2. Предполагаем, что истинно для n = k (k -

произвольное натуральное число).

[tex]\frac{1}{1\cdot 6}+\frac{1}{6\cdot 11}+\frac{1}{11\cdot 16}+...+\frac{1}{(5k-4)(5k+1)}=\frac{k}{5k+1}[/tex]

3. Доказываем, что истинно, для n = k + 1.

[tex]\frac{1}{1\cdot 6}+\frac{1}{6\cdot 11}+\frac{1}{11\cdot 16}+...+\frac{1}{(5(k+1)-4)(5(k+1)+1)}=\frac{k+1}{5(k+1)+1}[/tex]

[tex]\frac{1}{1\cdot 6}+\frac{1}{6\cdot 11}+\frac{1}{11\cdot 16}+...+\frac{1}{(5(k+1)-4)(5(k+1)+1)}=[/tex]

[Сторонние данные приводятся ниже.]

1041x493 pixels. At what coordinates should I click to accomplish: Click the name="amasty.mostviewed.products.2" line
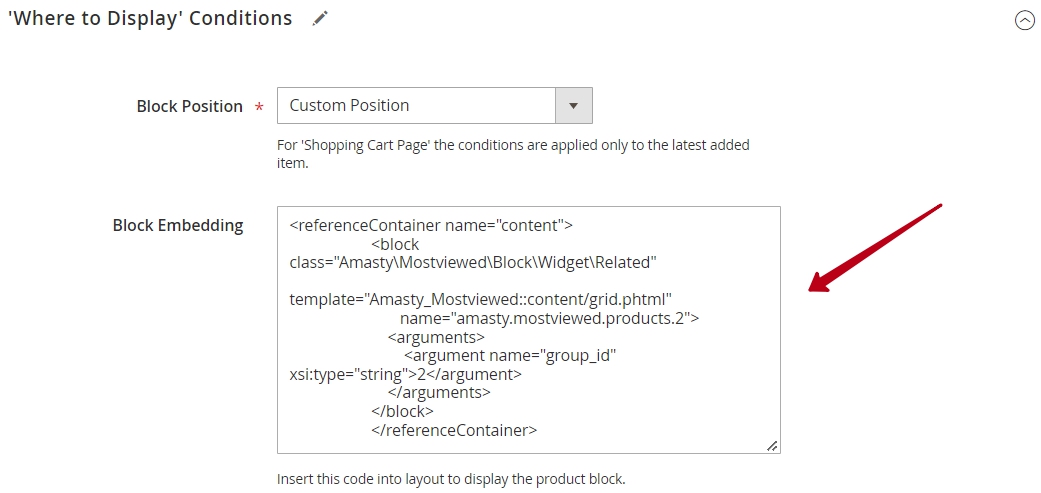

[tex]\frac{1}{1\cdot 6}+\frac{1}{6\cdot 11}+\frac{1}{11\cdot 16}+...+\frac{1}{(5k-4)(5k+1)}+\frac{1}{(5(k+1)-4)(5(k+1)+1)}=[/tex]

[tex]\frac{k}{5k+1}+\frac{1}{(5(k+1)-4)(5(k+1)+1)}=\frac{k}{5k+1}+\frac{1}{(5k+5-4)(5k+5+1)}=[/tex]

[tex]\frac{k}{5k+1}+\frac{1}{(5k+1)(5k+6)}=\frac{k(5k+6)}{(5k+1)(5k+6)}+\frac{1}{(5k+1)(5k+6)}=[/tex]

[tex]\frac{k(5k+6)+1}{(5k+1)(5k+6)}=\frac{5k^2+6k+1}{(5k+1)(5k+6)}=\frac{5k^2+5k+k+1}{(5k+1)(5k+6)}=[/tex]

[tex]\frac{5k(k+1)+(k+1)}{(5k+1)(5k+6)}=\frac{(k+1)(5k+1)}{(5k+1)(5k+6)}=\frac{k+1}{5k+6}=[/tex]

[tex]\frac{k+1}{(5k+5+1}=\frac{k+1}{5(k+1)+1}[/tex]